BRIEF 1:
Write out everything in the community design text from "Here are the" down to "clear KPIs together.".
BRIEF 2:
According to the community design text, what six principles did the Optiverse team use to define the emotional and visual identity?
BRIEF 3:
Proceed with the community design text from the point at which it stops.

PAGE EXTRACT:
= = = =
How we  executed our community design

 

There’s a blog post that digs into this process in detail that can be found here

 

Here are the main steps:

  1. Do you research and know your data. We were continually looking at analytics, talking to community members and performing user tests.
  2. Get the right people in the room. We gathered a team of internal stakeholders who were invested in the success of the community and set clear KPIs together.
  3. Draw a line in the sand. We created a strategy brief that became the source of truth for the entire design process. The Strategy brief outlined the vision and mission of the Optiverse, key user behaviors we wanted to influence, emotions we wanted the design to convey, target audience motivations, primary and secondary target roles, guiding UX priciples, and measureable goals. For example, based on common feedback trends from customers, the Optiverse team distilled the emotional and visual identity with six principles: Helpful, Educational, Trustworthy, Industry Leading, Thought provoking and Interactive. Of course, the tone and mood of the design should also follow these attributes. Having a strategy brief helped communicate the project to external team members and helped us evaluate success of the project.
= = = =
DATASET ENTRIES:
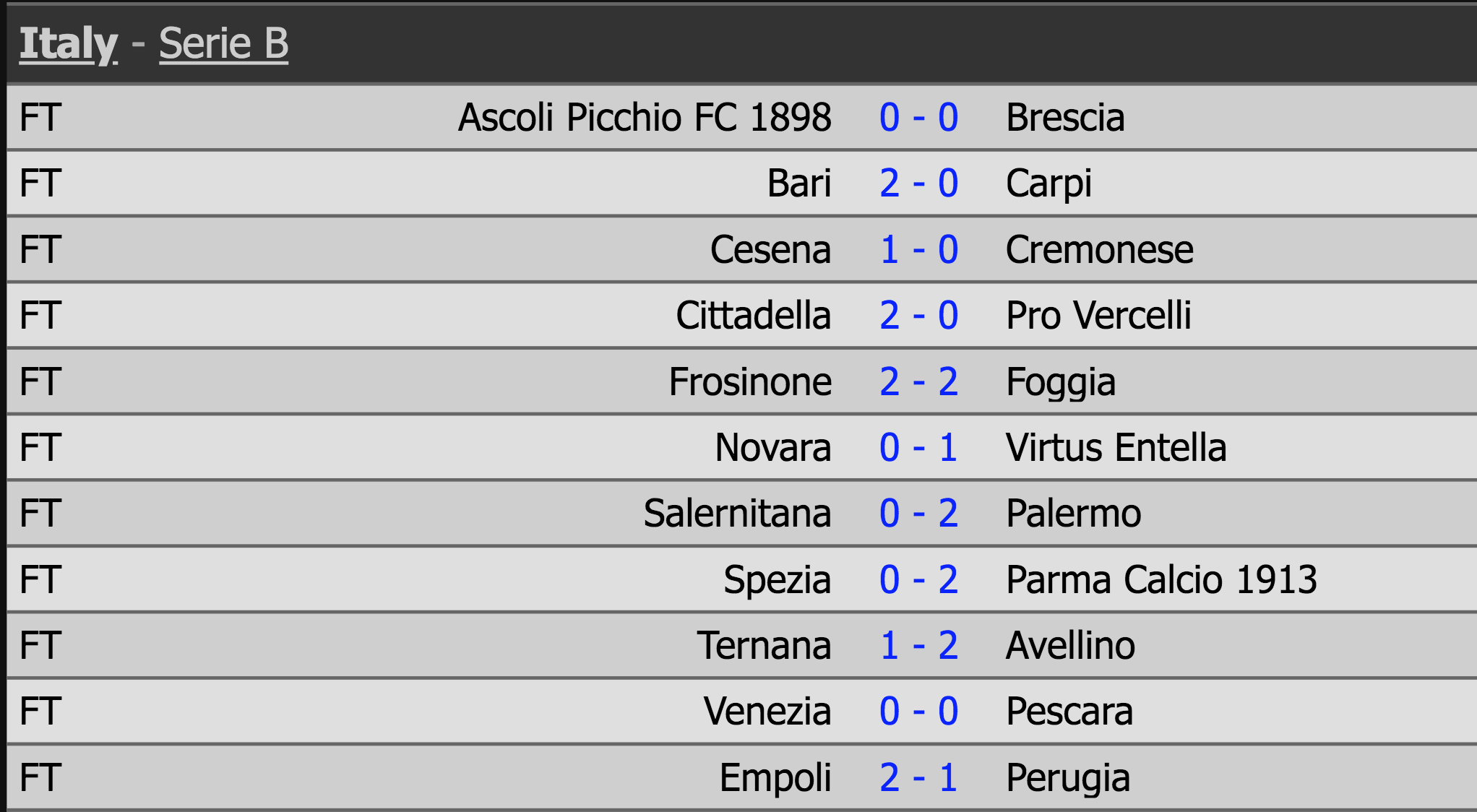Open the Italy country link
The image size is (1477, 812).
pyautogui.click(x=68, y=43)
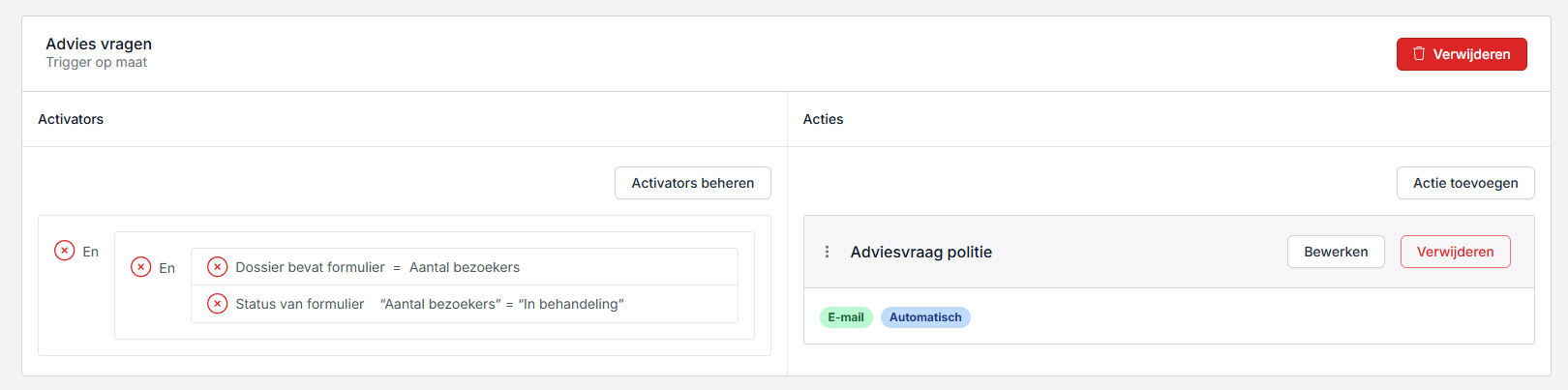
Task: Click the 'Advies vragen' trigger title
Action: pyautogui.click(x=99, y=44)
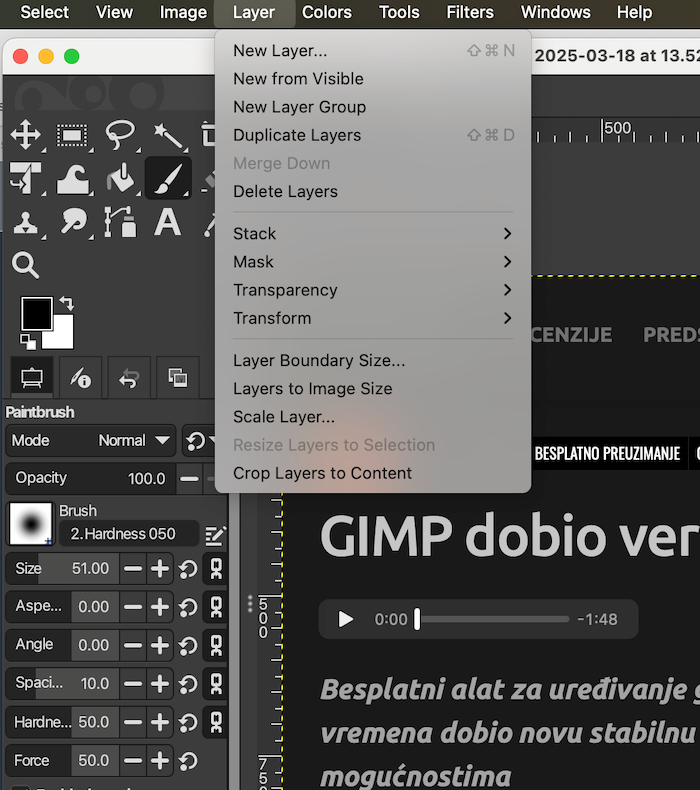Click the black foreground color swatch
The width and height of the screenshot is (700, 790).
37,313
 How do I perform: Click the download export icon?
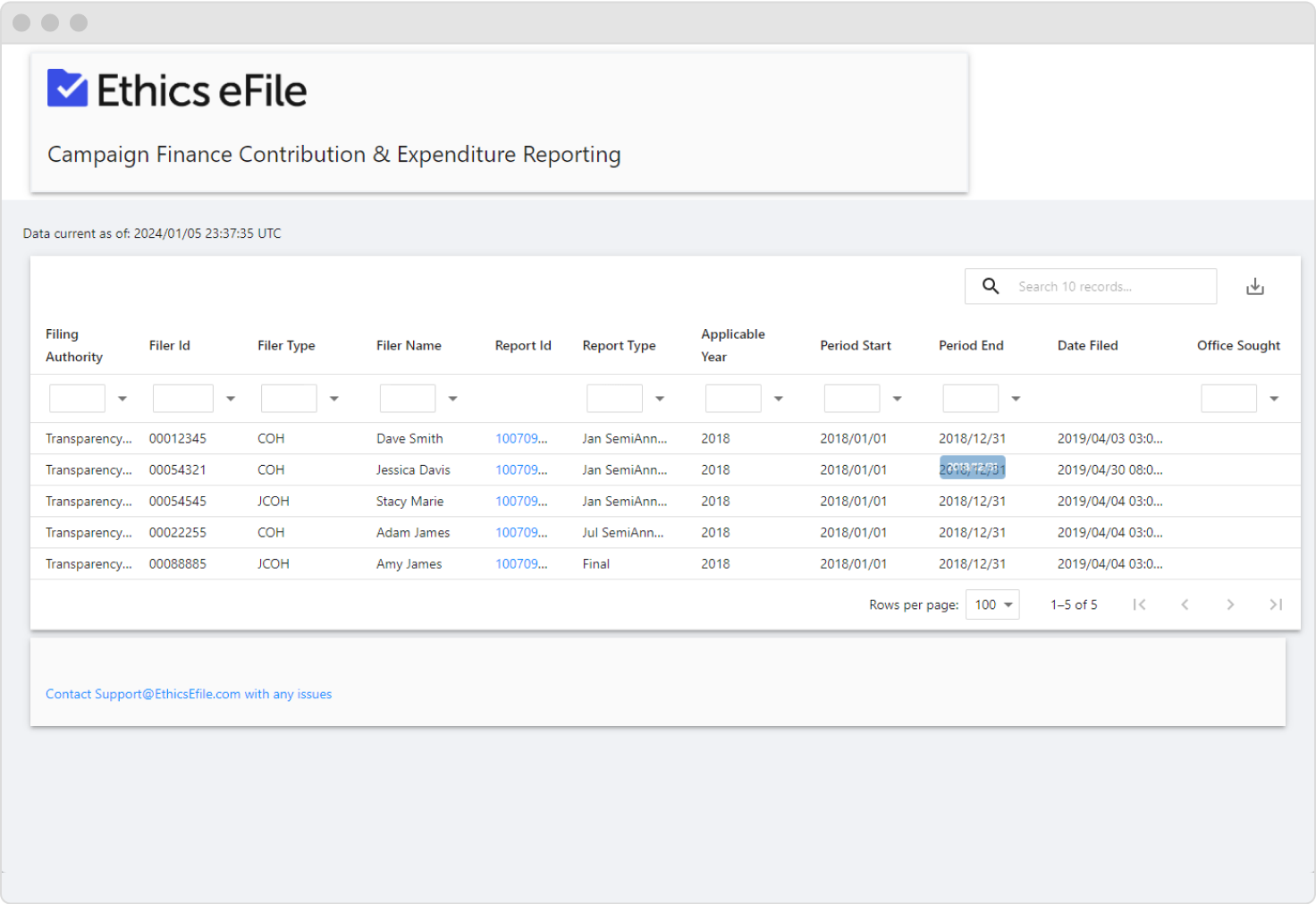(x=1255, y=286)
= = = =
EXERCISE RESULT 1:
Here are the main steps:

  1. Do you research and know your data. We were continually looking at analytics, talking to community members and performing user tests.
  2. Get the right people in the room. We gathered a team of internal stakeholders who were invested in the success of the community and set clear KPIs together.

EXERCISE RESULT 2:
Helpful, Educational, Trustworthy, Industry Leading, Thought provoking and Interactive.

EXERCISE RESULT 3:
  4. Move quickly and eliminate dependencies in design. Wireframes were essential for rapid prototyping because they allowed us to move quickly and are extremely cost-effective.  Along the way, we were constantly throwing new and crazy ideas on the wall to see what stuck. We always referred back to the user experience brief and used customer feedback to validate hypotheses. 
  5. Keep community members involved. Once we finally moved into the design phase, we made sure to keep our Community MVPs up to speed so they could contribute feedback and ideas.

 

Our metrics

 

2 months after the launch of the re-design (but still prior to rolling out gamification) we saw the following results (as compared to months prior to the launch):

 

Total Page Views

76%

Total Unique Visitors

58%

Completed Registrations

190%

Member Time (min)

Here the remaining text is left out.